I didn't search very much on this as the Femtocell Catcher source has the info for CDMA devices but surely there must be some specification out there that defines unique identification for GSM ones, it was quite surprising having a little bit of a look around this and seeing all the countries that distribute them.

[SecUpwN]

@xLaMbChOpSx, what happens with tracked cell information in the current version 0.1.3-alpha? I guess it is currently stored on the device, will it be useful to upload it somewhere for analysis?

[xLaMbChOpSx]

Yes it is stored in /data/data/com.SecUpwN.AIMSICD/databases/myCellInfo if you open that with something that can view SQLite databases such as RootExplorer you will see three tables each containing the tracked data.

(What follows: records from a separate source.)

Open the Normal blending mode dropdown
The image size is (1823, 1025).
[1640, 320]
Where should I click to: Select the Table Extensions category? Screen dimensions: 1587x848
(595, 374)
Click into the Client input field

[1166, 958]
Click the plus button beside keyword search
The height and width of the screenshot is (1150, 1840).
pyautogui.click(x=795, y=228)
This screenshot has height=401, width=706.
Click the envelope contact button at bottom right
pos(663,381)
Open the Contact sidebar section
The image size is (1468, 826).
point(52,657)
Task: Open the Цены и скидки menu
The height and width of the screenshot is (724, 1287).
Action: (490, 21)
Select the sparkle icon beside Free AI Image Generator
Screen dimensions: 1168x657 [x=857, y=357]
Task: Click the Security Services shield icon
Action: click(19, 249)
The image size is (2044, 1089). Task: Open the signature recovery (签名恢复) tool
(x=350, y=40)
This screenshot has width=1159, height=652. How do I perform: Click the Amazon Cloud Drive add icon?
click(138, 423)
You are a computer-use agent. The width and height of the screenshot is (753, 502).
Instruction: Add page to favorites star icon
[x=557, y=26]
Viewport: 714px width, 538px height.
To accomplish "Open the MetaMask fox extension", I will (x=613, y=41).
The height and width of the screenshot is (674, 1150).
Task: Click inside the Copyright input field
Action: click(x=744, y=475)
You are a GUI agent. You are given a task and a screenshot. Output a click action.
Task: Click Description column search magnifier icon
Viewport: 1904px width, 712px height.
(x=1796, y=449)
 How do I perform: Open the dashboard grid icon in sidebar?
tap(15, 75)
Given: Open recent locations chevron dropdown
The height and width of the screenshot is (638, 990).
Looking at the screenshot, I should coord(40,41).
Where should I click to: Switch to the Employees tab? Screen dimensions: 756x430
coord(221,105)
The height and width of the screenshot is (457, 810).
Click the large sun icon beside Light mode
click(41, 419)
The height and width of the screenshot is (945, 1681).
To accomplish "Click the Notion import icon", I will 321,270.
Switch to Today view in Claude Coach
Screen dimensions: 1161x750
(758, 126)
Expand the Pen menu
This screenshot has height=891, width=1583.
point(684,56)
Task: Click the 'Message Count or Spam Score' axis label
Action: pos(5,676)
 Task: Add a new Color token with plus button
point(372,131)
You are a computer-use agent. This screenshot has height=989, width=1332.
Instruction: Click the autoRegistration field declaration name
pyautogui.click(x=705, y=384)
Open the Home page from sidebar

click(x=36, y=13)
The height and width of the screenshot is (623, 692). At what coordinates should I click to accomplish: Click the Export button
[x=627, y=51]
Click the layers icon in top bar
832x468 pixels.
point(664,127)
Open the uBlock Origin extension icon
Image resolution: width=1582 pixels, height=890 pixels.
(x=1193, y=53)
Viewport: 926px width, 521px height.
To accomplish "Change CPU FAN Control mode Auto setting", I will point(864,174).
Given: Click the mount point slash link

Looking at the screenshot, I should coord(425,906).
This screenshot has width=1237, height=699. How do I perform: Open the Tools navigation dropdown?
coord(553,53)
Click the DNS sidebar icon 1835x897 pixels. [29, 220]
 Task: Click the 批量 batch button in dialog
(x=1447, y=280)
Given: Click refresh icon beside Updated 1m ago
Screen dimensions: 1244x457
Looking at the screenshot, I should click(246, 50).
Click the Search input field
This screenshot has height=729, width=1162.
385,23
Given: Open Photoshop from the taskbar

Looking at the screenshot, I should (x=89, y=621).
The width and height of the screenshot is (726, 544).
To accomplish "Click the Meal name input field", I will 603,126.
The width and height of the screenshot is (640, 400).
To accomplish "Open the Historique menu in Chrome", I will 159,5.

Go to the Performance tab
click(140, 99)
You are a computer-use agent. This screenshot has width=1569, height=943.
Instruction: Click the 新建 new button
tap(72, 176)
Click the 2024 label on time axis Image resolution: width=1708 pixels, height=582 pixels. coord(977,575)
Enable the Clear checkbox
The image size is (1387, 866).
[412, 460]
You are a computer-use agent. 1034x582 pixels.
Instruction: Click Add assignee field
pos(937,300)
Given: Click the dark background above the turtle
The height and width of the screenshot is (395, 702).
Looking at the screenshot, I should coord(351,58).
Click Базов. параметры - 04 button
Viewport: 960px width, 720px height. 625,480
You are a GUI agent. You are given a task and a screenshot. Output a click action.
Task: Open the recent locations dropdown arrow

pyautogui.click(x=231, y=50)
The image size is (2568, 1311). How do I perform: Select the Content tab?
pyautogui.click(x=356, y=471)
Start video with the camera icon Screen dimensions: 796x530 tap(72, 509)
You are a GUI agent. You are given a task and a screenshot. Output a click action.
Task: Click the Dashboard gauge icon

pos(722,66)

It could be uploaded somewhere for central collection and analysis just need to now where and how you would like it.

[SecUpwN]

Good to know, @xLaMbChOpSx. But _if_ we should upload the tables for (automatic) analysis, I'd prefer an encrypted, protected storage. With our project being Open Source, be sure that IMSI-Catcher manufacturers like Rohde & Schwarz are closely monitoring this project (online profiles of our team members have already been visited by them) and might find a way to circumvent analysis of their IMSI-Catchers through our App. The safety of our developers as well as users of our App is my topmost priority. Should we include some sort of "protection mechanism" within AIMSICD, @E3V3A?

[E3V3A]

@SecUpwN: Let's keep things as simple as possible for now. I'm very glad you belong to the group people of ultra-paranoids, but let's try to keep things simple for our developers. I've got other cards up my sleeve for "protection", if necessary, once we've got the main features working. Let 'em look.

[SecUpwN]

You got "other cards up your sleeve for protection"? Would be interested to hear what they are - feel free to tell me via PM, @E3V3A! Just because I think it fits into this conversation: The issue of not showing the ciphering indicator has been reported to Google on December 10, 2009. They're still discussing whether there's even a way of displaying it or not. I felt in a kind mood to send out an E-Mail to the poor guy who opened up the issue to introduce our project to him. I'm just too polite for this world. 😸

[rjh427]

With regard to keeping any part of this project closed source: Lessons can be learned from the NSA, Intel, the random number generator and its backdoor. Not that I'm claiming anyone here is secretly working to subvert this project, but the danger of anything being left hidden should be readily apparent to all. The best encryption algorithms and protocols enjoy fully open status and peer-review, that openness for the sake of peer-review should extend to applications. Yes that gives the IMSI catcher manufacturers an advantage but it's only a small one, thanks to apktool it isn't that hard to reverse-engineer an Android app anyway.

I am also curious what other protections may be available (cards up sleeve) and would like to hear more about that.